話がてんでかみ合わない。混乱ばかりの僕にひのでは苛立ち始め、ついには手を止めた。
「昔、約束しただろ。私が小一で、おまえとモモカが小二のとき。夏休み。八月三日。」
ひのでは、『約束』とやらの詳細を一つずつ挙げながら、詰め寄ってくる。
「覚えてねーよ。そんな昔のこと、」
「でもした。」
「小学生のときの話だろ、」
「でも約束だ。」
かたくなに一歩も譲ろうとしない妹に、混乱を通り越して疲れてきた。
そりゃ、所々記憶の抜けた幼少時代、もしかしたら僕と百香の間に、幼子ならではの微笑ましい婚約があったのかもしれない(考えたくもないが)。そしてその婚約を、この、図体ばかりでかい子どもは、不憫にも長年本気にしてきたのかもしれない。
冗談じゃない、ばかばかしい。
疲れ果てて僕も苛立ち始めた。くだらない。兄より何倍も何十倍も何百倍も賢い妹が、そんなくだらないことでむきになるな。
「くだらねえ。」
呆れかえって吐き捨てた。
「くだらなくなんかない。」
すぐさま、ひのでは食ってかかる。
反射的に身構えた。すり込まれてしまった情けない条件反射。だけど、ひのでは殴りかかってこなかった。拳も握らず、鋏とプリクラを持ったまま腕を下げている。

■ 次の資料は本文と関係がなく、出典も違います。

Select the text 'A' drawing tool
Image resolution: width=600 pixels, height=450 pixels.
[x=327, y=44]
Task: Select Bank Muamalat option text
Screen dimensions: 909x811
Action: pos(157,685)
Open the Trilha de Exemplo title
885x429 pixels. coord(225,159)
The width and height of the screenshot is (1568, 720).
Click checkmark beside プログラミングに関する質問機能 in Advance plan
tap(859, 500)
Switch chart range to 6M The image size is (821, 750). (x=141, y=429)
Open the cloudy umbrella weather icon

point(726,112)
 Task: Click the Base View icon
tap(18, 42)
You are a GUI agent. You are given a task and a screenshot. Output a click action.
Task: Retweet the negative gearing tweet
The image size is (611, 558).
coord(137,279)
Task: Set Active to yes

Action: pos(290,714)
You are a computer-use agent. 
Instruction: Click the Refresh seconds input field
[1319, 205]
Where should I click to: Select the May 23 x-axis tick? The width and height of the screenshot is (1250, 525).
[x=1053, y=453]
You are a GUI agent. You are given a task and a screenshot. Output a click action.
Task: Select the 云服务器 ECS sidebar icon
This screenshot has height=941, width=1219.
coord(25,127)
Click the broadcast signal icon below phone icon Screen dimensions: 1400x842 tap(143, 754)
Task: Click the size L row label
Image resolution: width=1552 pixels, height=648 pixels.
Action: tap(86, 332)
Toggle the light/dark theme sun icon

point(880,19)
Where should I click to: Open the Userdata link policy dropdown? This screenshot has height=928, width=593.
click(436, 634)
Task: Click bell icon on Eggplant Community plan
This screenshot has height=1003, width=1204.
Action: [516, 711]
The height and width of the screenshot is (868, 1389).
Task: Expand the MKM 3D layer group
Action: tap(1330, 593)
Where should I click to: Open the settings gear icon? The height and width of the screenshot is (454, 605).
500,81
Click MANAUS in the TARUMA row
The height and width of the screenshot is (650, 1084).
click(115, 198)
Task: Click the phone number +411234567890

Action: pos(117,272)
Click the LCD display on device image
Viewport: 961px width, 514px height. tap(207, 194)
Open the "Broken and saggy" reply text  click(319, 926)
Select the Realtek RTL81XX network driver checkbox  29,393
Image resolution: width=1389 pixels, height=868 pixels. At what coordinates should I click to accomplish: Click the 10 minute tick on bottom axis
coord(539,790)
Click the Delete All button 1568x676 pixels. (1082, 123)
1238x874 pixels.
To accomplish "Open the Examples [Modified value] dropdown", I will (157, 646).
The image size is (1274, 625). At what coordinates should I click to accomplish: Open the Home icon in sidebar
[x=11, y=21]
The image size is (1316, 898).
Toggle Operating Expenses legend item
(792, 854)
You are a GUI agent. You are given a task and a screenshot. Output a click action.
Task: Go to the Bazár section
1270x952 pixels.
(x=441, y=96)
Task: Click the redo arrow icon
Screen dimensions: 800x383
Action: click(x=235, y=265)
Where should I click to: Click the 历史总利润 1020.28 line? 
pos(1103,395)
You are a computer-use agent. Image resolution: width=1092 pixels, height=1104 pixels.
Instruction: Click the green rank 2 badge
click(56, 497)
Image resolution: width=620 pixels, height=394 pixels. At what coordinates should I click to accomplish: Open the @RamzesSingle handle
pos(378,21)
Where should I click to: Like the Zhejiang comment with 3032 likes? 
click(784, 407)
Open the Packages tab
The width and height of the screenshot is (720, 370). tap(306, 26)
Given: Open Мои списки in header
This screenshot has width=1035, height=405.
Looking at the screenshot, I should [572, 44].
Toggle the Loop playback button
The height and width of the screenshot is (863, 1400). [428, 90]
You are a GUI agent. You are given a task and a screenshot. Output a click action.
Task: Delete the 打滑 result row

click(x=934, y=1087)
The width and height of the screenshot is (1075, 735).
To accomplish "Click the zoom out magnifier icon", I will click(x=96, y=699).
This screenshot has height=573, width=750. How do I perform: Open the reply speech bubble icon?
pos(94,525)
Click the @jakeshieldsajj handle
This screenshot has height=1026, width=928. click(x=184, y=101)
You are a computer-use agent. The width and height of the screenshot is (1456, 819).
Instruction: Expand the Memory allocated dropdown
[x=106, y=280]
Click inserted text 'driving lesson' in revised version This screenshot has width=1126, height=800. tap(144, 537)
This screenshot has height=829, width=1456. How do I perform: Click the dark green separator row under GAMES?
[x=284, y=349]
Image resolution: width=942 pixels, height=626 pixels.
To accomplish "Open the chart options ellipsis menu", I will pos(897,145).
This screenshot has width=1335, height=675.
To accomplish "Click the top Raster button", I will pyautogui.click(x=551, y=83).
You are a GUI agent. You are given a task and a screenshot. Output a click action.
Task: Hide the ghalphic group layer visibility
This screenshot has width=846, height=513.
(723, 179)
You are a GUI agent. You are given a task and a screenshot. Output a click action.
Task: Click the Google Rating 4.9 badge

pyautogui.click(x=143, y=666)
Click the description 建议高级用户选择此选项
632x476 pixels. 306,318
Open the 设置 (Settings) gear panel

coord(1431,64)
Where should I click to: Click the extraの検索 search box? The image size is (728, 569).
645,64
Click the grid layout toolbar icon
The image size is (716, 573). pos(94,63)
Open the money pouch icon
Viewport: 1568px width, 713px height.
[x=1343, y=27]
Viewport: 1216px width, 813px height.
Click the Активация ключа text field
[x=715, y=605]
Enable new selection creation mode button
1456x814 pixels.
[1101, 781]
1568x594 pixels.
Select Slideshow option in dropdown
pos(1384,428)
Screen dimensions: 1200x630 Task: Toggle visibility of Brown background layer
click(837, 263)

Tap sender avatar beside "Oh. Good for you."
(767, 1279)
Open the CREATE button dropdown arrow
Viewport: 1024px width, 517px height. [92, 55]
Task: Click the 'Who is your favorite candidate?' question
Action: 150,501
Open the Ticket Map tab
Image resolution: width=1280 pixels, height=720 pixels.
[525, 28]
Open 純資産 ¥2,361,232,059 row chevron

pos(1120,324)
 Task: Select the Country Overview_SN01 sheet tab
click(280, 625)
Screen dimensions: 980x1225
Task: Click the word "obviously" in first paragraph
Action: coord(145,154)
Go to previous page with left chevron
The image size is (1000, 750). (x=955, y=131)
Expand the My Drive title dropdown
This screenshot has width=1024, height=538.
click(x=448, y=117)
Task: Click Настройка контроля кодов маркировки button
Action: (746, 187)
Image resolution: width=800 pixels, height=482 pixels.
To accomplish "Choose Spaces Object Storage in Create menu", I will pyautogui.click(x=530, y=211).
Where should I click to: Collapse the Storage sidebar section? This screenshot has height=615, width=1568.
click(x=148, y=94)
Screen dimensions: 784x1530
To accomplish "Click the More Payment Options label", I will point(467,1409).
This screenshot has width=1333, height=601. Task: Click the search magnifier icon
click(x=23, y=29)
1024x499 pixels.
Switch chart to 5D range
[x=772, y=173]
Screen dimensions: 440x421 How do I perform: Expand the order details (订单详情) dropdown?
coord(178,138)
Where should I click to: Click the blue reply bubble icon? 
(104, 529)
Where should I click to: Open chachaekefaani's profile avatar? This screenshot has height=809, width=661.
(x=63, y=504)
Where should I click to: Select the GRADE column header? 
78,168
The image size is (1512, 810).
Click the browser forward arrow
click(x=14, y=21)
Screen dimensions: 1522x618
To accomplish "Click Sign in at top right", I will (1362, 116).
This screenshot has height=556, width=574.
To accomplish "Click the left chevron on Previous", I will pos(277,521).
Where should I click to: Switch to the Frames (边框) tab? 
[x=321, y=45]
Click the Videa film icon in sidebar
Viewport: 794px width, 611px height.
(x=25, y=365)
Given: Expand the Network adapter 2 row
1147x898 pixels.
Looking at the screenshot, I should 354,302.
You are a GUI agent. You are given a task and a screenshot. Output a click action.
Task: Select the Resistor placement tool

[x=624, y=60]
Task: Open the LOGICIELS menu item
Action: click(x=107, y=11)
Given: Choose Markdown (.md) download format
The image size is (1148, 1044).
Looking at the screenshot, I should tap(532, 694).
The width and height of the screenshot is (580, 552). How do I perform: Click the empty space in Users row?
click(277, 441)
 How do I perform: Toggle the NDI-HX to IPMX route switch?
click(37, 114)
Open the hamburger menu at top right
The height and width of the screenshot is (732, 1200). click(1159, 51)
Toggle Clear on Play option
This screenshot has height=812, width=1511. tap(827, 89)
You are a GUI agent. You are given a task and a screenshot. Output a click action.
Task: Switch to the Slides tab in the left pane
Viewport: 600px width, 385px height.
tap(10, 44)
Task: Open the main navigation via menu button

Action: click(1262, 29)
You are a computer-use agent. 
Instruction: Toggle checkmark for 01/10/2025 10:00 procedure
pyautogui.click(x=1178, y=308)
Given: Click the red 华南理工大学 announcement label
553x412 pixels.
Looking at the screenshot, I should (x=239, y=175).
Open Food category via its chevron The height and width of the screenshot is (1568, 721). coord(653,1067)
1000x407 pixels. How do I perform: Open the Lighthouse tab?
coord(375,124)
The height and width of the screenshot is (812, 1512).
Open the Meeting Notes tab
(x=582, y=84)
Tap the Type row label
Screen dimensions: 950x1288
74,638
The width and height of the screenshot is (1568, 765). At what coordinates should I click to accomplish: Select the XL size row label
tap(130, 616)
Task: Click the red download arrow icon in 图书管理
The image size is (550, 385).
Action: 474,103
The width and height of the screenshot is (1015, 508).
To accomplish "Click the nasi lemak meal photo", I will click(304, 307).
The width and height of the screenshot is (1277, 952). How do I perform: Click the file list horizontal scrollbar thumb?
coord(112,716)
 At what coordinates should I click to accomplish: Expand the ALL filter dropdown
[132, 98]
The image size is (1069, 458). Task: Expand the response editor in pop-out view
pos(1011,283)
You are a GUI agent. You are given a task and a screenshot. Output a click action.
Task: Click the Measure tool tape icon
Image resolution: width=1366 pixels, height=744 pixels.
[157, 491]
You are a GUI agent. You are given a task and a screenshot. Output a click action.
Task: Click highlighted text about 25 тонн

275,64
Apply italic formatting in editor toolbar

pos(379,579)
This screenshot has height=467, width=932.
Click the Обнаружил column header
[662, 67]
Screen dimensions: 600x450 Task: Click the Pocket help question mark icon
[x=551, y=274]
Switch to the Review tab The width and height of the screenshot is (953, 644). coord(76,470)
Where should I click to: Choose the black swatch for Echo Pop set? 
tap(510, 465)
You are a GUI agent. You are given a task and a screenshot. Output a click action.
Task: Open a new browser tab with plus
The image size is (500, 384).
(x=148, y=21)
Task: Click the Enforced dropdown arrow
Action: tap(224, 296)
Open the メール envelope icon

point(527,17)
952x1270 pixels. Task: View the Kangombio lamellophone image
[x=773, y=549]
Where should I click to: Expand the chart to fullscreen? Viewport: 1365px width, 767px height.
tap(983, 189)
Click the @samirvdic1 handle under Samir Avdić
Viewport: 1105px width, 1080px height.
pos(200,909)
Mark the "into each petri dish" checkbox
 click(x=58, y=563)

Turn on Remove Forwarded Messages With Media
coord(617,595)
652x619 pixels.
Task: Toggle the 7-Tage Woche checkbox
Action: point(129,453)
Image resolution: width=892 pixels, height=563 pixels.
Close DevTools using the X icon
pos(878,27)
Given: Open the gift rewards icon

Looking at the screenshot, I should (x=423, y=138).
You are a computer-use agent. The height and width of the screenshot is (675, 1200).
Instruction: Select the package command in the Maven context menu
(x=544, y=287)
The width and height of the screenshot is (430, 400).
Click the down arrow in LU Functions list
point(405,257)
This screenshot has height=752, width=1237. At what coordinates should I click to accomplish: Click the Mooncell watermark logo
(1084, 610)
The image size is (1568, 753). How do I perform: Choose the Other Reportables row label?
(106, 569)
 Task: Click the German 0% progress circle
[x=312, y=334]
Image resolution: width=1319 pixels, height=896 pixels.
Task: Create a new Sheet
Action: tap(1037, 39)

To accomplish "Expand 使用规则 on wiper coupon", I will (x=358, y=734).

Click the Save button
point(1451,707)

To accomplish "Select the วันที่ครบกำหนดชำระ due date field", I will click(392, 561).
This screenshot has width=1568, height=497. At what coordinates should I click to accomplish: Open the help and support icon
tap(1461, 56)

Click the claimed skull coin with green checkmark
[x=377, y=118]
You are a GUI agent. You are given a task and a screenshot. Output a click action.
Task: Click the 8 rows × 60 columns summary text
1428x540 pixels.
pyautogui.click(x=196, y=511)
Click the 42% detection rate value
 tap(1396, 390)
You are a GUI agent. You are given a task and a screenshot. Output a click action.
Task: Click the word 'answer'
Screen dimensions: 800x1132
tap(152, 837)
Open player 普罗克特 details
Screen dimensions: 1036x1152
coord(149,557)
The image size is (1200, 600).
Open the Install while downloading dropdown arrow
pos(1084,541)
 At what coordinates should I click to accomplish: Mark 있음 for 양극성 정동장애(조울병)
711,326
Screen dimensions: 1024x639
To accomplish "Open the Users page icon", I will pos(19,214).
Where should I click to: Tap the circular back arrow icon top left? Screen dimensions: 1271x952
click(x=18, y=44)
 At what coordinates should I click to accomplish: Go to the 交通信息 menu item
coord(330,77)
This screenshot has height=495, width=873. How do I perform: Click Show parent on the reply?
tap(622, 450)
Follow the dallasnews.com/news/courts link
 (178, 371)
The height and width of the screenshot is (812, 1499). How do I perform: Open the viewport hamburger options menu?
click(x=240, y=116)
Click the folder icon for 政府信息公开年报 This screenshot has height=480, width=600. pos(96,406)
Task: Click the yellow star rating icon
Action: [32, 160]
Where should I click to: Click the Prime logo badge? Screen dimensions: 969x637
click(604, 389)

ただ、形相だけはおだやかじゃなかった。
「………旭は、ずるい。」
ブラウンに縁取られた大きな目が睨みつけてくる。長い睫毛が、音をたてるようなまばたきを二回繰り返して、俯いた。そのまま不気味に黙り込む。
「なに……そんな、まじにならなくても、」
僕は視線の合わなくなった妹を持て余した。この敵意は、今までのどの敵意よりも扱いに困る。殴られたり蹴られたり胸ぐら掴まれるほうが、ましだと思うなんて。
後ずさろうか、顔を覗き込もうか、悩んでいるうちに、ひのでは低く呟いた。
「なんでおまえなんだよ、」
声がいつもの威圧とまるで釣り合っていない。かぼそい恨み節を、僕はきちんと拾った。
妹は続けた。
私のほうが強い。頭もいい。足だって速いし、字も上手い。おまえなんかより、ずっと、なんだってぜんぶ。……なのに、ずるい。ずるい……ずるい、ずるいずるいずるいずるい!
連呼するほどに声を荒げる。だんだん幼くなってゆく。恨み節は、いつしか子供の駄々になっていた。
「妹になんて産まれたくなかった……!」
幼い罵倒の末で妹は叫んだ。
それはこっちの台詞だ。怒鳴ってしまいそうになって、唇をかみしめた。
「どうしたんだよ急に。落ち着けって、」
兄妹揃ってぶちまけてしまっては、おしまいだったから。僕は冷静に、警戒しながら妹をなだめた。
「俺も……さ、言い方悪かったし、まあ、結果的に、その、約束っての? 破ったわけだし、気に障っただろうけど、ほら現実的に、ありえないだろ? そういうの。」
ことば切れ切れのみじめな対処。でもたぶん、唯一の方法。なりふり構っていられなかった。妹とのこれまでを水の泡にしたくない。
「百香にだって迷惑だろ、結婚なんて。」
水の泡にしたくない。関係を、距離を、もうこじらせたくなんかなかったのに。
穏便を望む僕を、ひのでが許すはずなかった。
顔をあげて睨みつけ、鋏を握りなおす。
「……アメミヤイトコか、」
刃先を向けて、僕に問う。
「モモカちゃんよりあいつを選ぶのか、」
牙をむく妹を前に足が動かない。視線を外せない。これは恐怖ではなくて、諦めかもしれない。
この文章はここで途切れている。